Instructions to follow
Copy out the rows starting with the line that contains "Given: Select Medical" and going on through the line that contains "click(961, 159)". Leave the pictures out of your copy.

++++ Records for this exercise

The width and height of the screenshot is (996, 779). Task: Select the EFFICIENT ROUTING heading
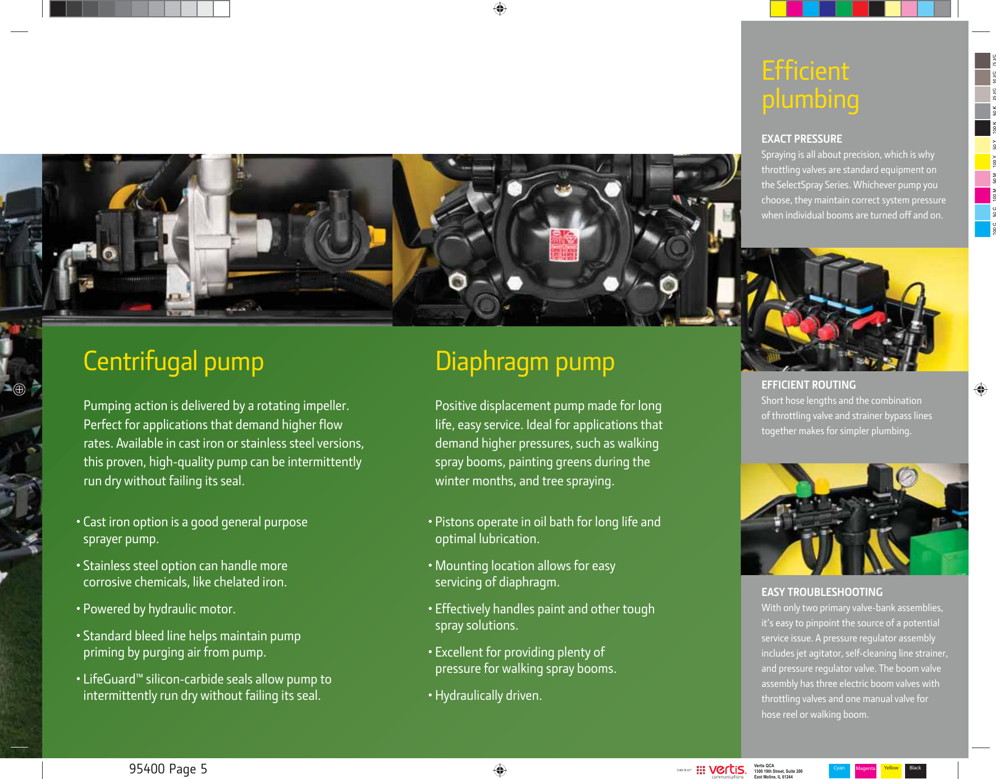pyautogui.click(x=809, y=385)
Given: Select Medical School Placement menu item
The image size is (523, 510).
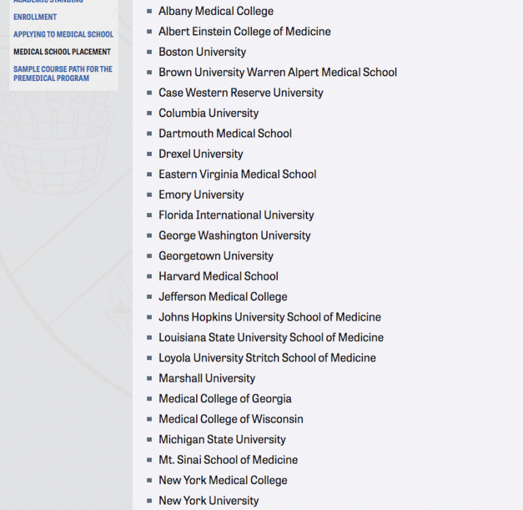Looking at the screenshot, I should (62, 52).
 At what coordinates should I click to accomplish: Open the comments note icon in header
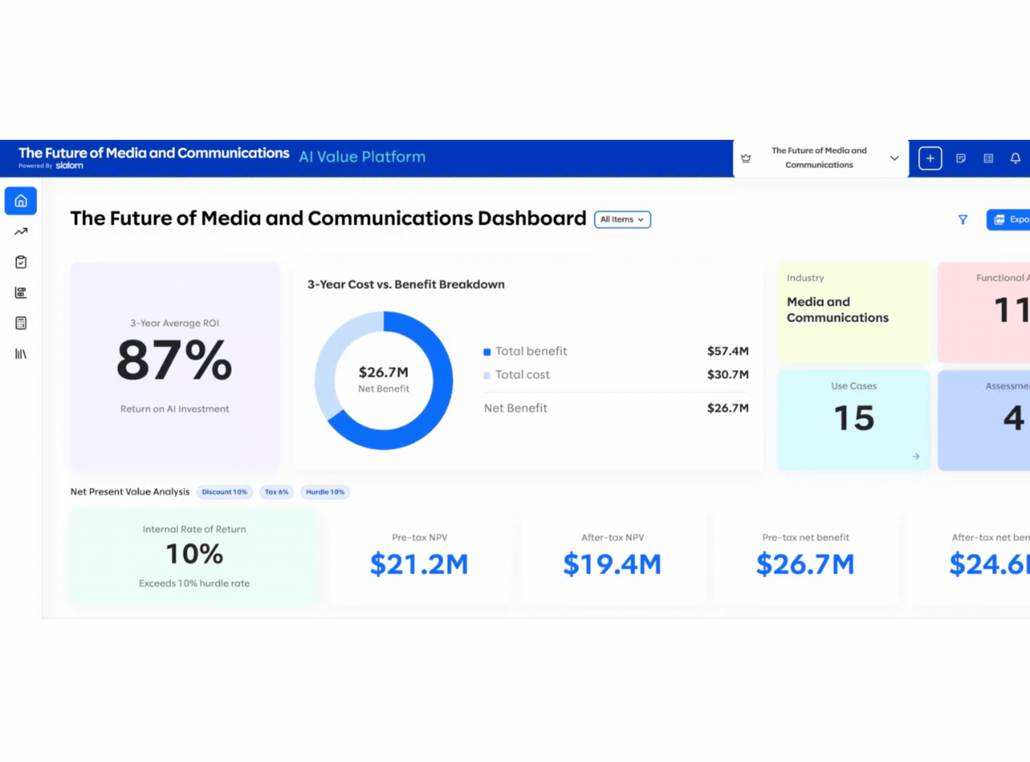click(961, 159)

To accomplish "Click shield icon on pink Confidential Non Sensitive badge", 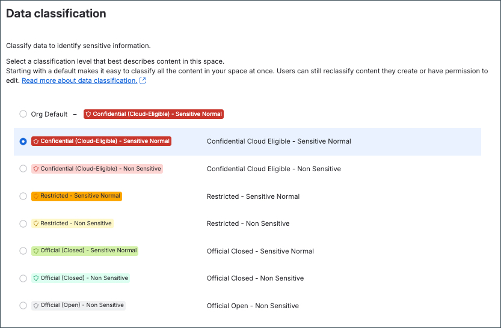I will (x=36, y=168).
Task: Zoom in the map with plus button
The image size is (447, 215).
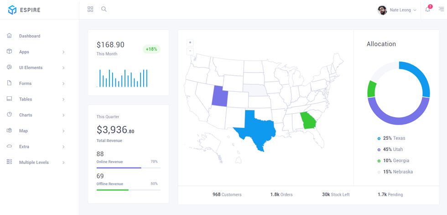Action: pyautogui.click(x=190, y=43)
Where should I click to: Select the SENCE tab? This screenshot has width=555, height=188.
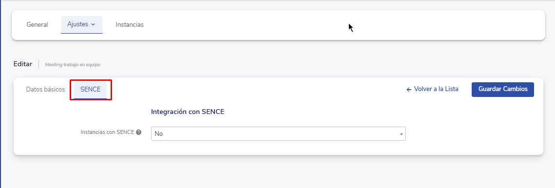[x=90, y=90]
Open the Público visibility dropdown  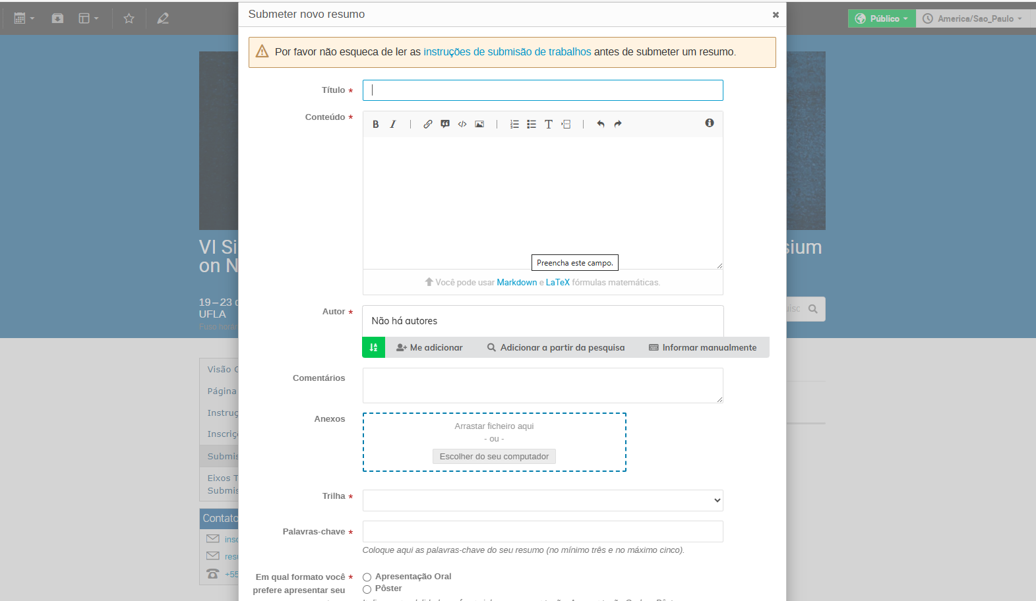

++++++++

Exercise output
Given: Select Medical School Placement menu item
The image size is (523, 510).
Looking at the screenshot, I should (62, 52).
 At what coordinates should I click to accomplish: Open the comments note icon in header
click(961, 159)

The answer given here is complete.